In [Scikit-Learn's nested cross validation](http://scikit-learn.org/stable/auto_examples/model_selection/plot_nested_cross_validation_iris.html) example, the code showed how to nest a GridSearchCV into a cross_val_score for easy nested cross validation performance estimation. However, one drawback in using this methodology is that you won't see the "winning" hyperparameters in each of the inner cross validation loop. 

This notebook shows "side-by-side" the SKLearn method and a longer method which exposes the "winning" hyper parameters.

## Setting up the imports

In [2]:
from sklearn import datasets
from sklearn.neighbors import KNeighborsClassifier
import matplotlib.pyplot as plt
import pandas as pd
import numpy as np
import seaborn as sns
%matplotlib inline

from sklearn.model_selection import GridSearchCV,KFold,cross_val_predict,cross_val_score,StratifiedKFold

from sklearn.svm import SVC
from collections import Counter
from sklearn.metrics import classification_report,accuracy_score

## Loading data set, we will be using the Iris data set

In [3]:
iris = datasets.load_iris()
features = iris.data
target = iris.target

## Setting up the inner and outer cross validation loops to be used in the SKLearn example and the "long" way example

In [4]:
# Following kf is the outer loop
outer_kf = StratifiedKFold(n_splits=8,shuffle=True,random_state=1)
inner_kf = StratifiedKFold(n_splits=3,shuffle=True,random_state=2)
model = SVC()
params = {'kernel':['rbf','linear'],'C':[1,10]}
outer_loop_accuracy_scores = []
inner_loop_won_params = []

## Scikit-Learn example from the link in the Introduction. In this method, you won't be able to see the winning hyperparameters in each of the inner GridSearchCV loops

In [5]:
clf = GridSearchCV(estimator=model,param_grid=params,cv=inner_kf)
clf.fit(features,target)
print 'Non nested best score:',clf.best_score_

nested_score = cross_val_score(clf,features,target,cv=outer_kf)
print 'Nested scores:',nested_score
print 'Nested score mean:',nested_score.mean()

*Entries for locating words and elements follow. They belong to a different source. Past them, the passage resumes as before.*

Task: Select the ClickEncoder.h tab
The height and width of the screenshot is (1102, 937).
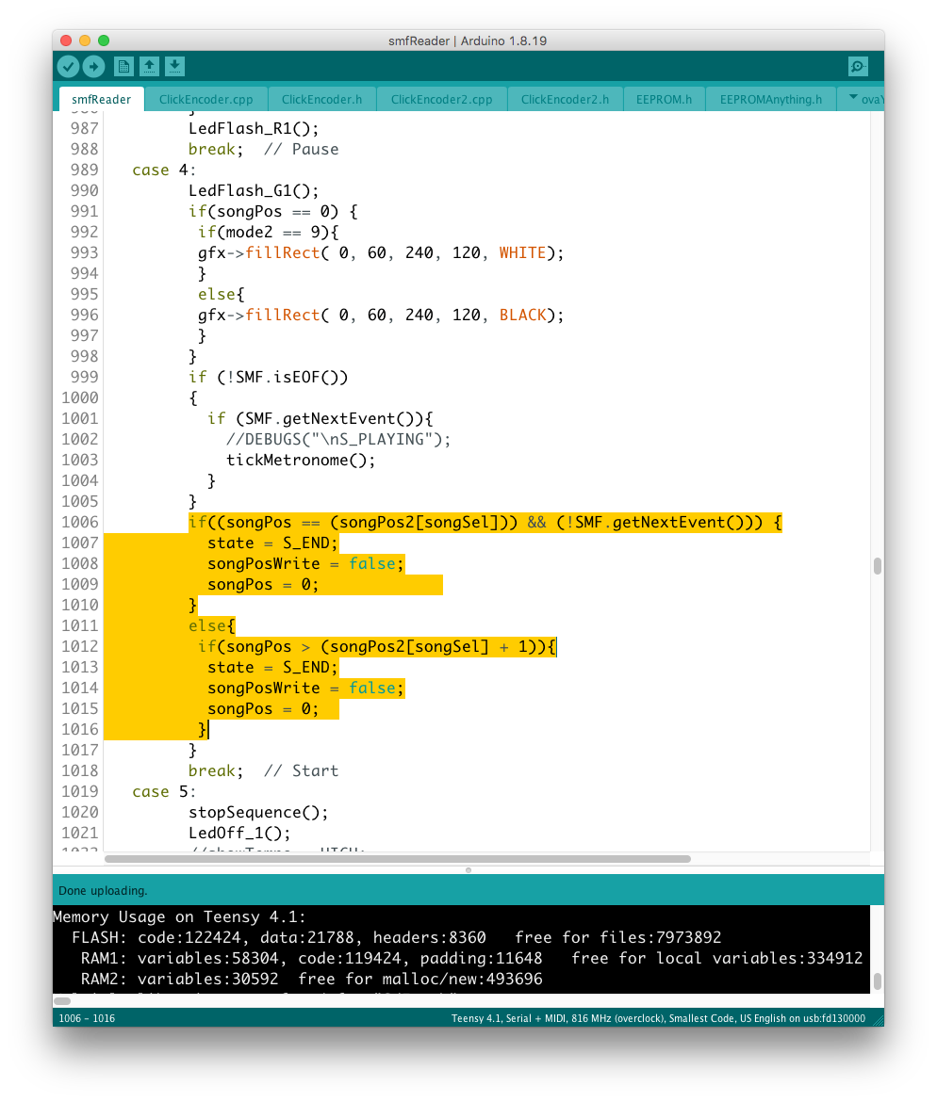Action: click(x=321, y=99)
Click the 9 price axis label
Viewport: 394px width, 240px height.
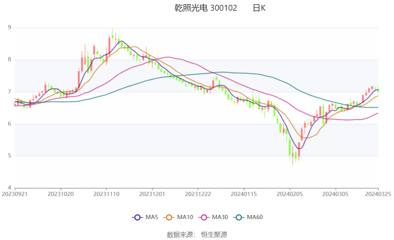click(x=10, y=28)
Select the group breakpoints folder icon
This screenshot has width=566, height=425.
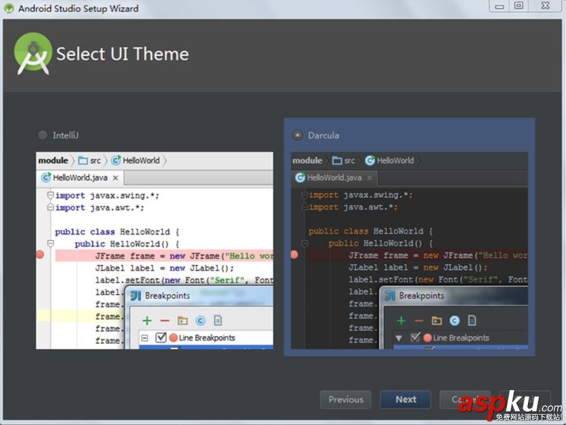pyautogui.click(x=183, y=320)
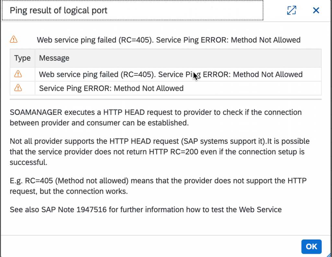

Non nested best score: 0.98
Nested scores: [ 0.95238095  0.95238095  1.          0.94444444  0.94444444  1.          1.
  0.94444444]
Nested score mean: 0.967261904762


## Long way of doing nested loops, but you can see the winning hyperparameters for each inner GridSearchCV loops

In [6]:
# Looping through the outer loop, feeding each training set into a GSCV as the inner loop
for train_index,test_index in outer_kf.split(features,target):
    
    GSCV = GridSearchCV(estimator=model,param_grid=params,cv=inner_kf)
    
    # GSCV is looping through the training data to find the best parameters. This is the inner loop
    GSCV.fit(features[train_index],target[train_index])
    
    # The best hyper parameters from GSCV is now being tested on the unseen outer loop test data.
    pred = GSCV.predict(features[test_index])
    
    # Appending the "winning" hyper parameters and their associated accuracy score
    inner_loop_won_params.append(GSCV.best_params_)
    outer_loop_accuracy_scores.append(accuracy_score(target[test_index],pred))

for i in zip(inner_loop_won_params,outer_loop_accuracy_scores):
    print i

print 'Mean of outer loop accuracy score:',np.mean(outer_loop_accuracy_scores)

({'kernel': 'rbf', 'C': 1}, 0.95238095238095233)
({'kernel': 'rbf', 'C': 1}, 0.95238095238095233)
({'kernel': 'linear', 'C': 1}, 1.0)
({'kernel': 'linear', 'C': 1}, 0.94444444444444442)
({'kernel': 'linear', 'C': 1}, 0.94444444444444442)
({'kernel': 'linear', 'C': 1}, 1.0)
({'kernel': 'rbf', 'C': 1}, 1.0)
({'kernel': 'rbf', 'C': 1}, 0.94444444444444442)
Mean of outer loop accuracy score: 0.967261904762


As you can see, the mean outer loop accuracy score in the longer method is identical to the nested score mean in the SKLearn method. The nested scores in both methods are also identical. However, in the longer method, you can see the winning hyperparameters.